2008-04-27

117.〜134.MONSTER 全18巻

浦沢直樹・ビッグコミックス小学館(used)
読み始めはいつだつたらう。2月の頭くらゐか。少しでも安く手に入れようと、あつちこつち捜しまはつて漸くけふ館林のBookOffで半額セールをやつてゐたので17と18を買つて来て読み終へた。読み応へは充分にあつた。凡そ二箇月かかつてるので、納得できない部分もあるんだけど、通した印象はもう一度ざつとでも読み返してからにしよう。けふは兎も角記録として。なにがMonsterだつたのか。この答へによつて、評価は変るかも知れない。──先づ、最終巻から振り返つて全体を眺めると、トルコ人街の焼き討ちとか、どこかの年寄りの町医者との話とか、省いてしまつても全体の印象はさうかはらない気がする。
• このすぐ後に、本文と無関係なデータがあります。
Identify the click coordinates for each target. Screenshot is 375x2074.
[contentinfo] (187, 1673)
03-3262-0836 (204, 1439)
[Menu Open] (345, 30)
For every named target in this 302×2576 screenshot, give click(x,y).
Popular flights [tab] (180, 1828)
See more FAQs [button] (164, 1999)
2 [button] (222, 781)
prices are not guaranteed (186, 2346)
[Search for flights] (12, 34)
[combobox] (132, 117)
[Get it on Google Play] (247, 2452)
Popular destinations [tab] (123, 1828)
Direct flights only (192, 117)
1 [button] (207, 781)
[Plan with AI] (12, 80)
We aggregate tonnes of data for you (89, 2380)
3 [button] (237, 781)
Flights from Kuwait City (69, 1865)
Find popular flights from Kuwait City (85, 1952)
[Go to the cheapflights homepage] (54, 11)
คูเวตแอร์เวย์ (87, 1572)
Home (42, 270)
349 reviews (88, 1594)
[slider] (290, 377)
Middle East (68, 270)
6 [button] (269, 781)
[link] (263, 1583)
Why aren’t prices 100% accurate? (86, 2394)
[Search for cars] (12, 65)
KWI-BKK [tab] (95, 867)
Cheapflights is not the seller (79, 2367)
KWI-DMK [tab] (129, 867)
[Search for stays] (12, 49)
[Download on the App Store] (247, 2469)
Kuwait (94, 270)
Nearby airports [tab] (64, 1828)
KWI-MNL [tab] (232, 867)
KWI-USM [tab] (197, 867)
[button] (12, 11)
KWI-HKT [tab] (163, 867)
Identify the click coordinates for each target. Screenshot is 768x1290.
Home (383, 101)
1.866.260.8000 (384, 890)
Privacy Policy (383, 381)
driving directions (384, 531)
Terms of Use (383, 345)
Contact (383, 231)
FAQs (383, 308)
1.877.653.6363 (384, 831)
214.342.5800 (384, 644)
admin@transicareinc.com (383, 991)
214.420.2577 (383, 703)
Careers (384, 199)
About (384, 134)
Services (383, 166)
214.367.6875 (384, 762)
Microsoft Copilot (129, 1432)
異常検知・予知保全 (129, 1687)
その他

寄り道が多すぎないか。結末はもつと明確にヨハンの死、またはニーナの死で締め括つてほしかつた。テンマの死でもかまはない。怪物、怪物とさはがしかつた割に、怪物つてその程度なの?と疑問が湧く。

2008-04-21

116.種まく人──ヴィラデスト物語

玉村豊男・新潮文庫(used)
おしまひの章でベジタブルを読み解くところがある。生長・増殖するvegetateことが可能-able。「食用になる野草山菜のうち、人の管理下の植栽が可能なもの」をさう呼ぶ、と。農業は「人間が自然を自分の都合のよい方向にねじ曲げる行為」とも言ふ。が「実際には単に大きな自然のほんの少々のおあまりをいただくくらいのことしかできないのだ」といふ実感も語られる。長野の山奥に家を建て、農業を始めた経緯についてが語られるのだが、ところどころにかうした批評的な目が光つてゐる。「料理の四面体」もさうだつた。そこが面白い。

2008-04-17

115.高血圧の常識はウソばかり

桑島巌・朝日新書
カバーの裏にコピーして繰り返し使へる「書き込み式血圧チェックシート」が付いてゐる。それで買つたわけぢやないが。去年の10月に上が200といふ愕然とする数字を見て以来、高血圧に異常に興味を持つてしまつた。職場の健康診断のデータを調べたら5年くらゐまへまで130代だつのたが少しづつ上昇し始めたのだ。理由は解らないが、どうも尿酸値を気にして水を多く飲むやうになつたからではないか、と自己診断してゐる。生兵法は大けがの元。この本は実に読み易く、為になつた。ただ新書の宿命で物足りないのは否めない。どうすればいいのか、もつと具体的に、事例を挙げて、……なら病院で検査して貰ふのが一番だらう。

2008-04-12

114.不敵雑記 たしなみなし

佐藤愛子・集英社文庫(used)
実に愉しく読めた。途中で飽きちまふかと思つたが、最後まで面白く、特におしまひのはうの幽霊騒動。筒井康隆の「笑犬樓よりの眺望」の第一回目に佐藤愛子の「何に向かって」といふエッセイが引用されてゐたのを読んで、いづれ纏まつたものを読みたいものだと思つてゐた。たぶん氏の本を読んだのは、これが初めて。親子くらゐのトシの差があるが、佐藤氏が取り上げる懐かしさは、オレの記憶にあるものとさうかはらない。ほかのも読もう。「何に向かつて」が入つてるのを捜すか。